| Passage to read |
-*-

JoAnn Falletta and Buffalo Philharmonic Orchestra – Echoes of Eastern Europe (Beau Fleuve Records)

“He is related to the Serkins. Rudolf Serkin, the great pianist, was his grandfather and Peter Serkin was his uncle,” conductor Joann Falletta says about composer David Serkin Ludwig. “So, his mother was a Serkin, and he used that as his middle name. And I think that's a nice thing, and Ludwig gets his second name.”

Falletta met him in 2015 and fell in love with his music, especially his Violin Concerto, which appears on her latest recording with the Buffalo Philharmonic Orchestra, Echoes of Eastern Europe.

The piece that you recorded was commissioned by a consortium of eight major orchestras in 2015. Tell us about this work and how it relates to Ludwig’s lovely wife, Bella Hristova, who is the featured soloist on this recording.

I had the pleasure of working with her in Honolulu with the Hawaii Symphony. But he came along with her and I was so delighted to meet him, because I had heard of David Ludwig and knew some of his music. And they told me about a piece that he had written for her as a wedding gift.

-*-

| Exercises to complete |
#1 Copy everything from "The piece that" down to "a wedding gift." in the Falletta interview, swapping "wedding gift" for "birthday present".
#2 According to the Falletta interview, who is the featured soloist on the recording of Ludwig's Violin Concerto?
The material that comes next has no connection to the Falletta interview.

| Data section |
-*-

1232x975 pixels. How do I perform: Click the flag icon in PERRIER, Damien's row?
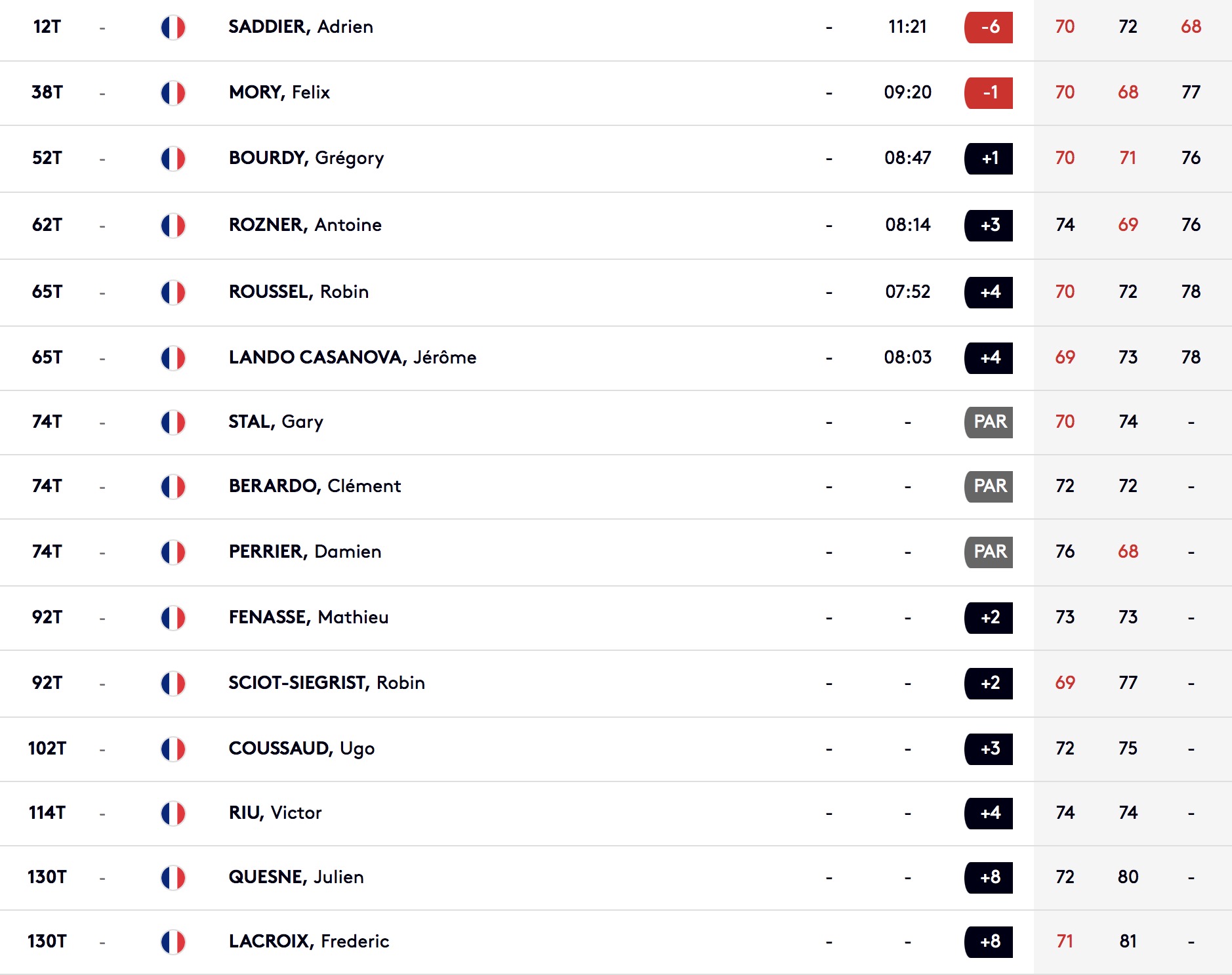(x=173, y=552)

-*-

| Solutions in order |
#1
The piece that you recorded was commissioned by a consortium of eight major orchestras in 2015. Tell us about this work and how it relates to Ludwig’s lovely wife, Bella Hristova, who is the featured soloist on this recording.

I had the pleasure of working with her in Honolulu with the Hawaii Symphony. But he came along with her and I was so delighted to meet him, because I had heard of David Ludwig and knew some of his music. And they told me about a piece that he had written for her as a birthday present.

#2 Bella Hristova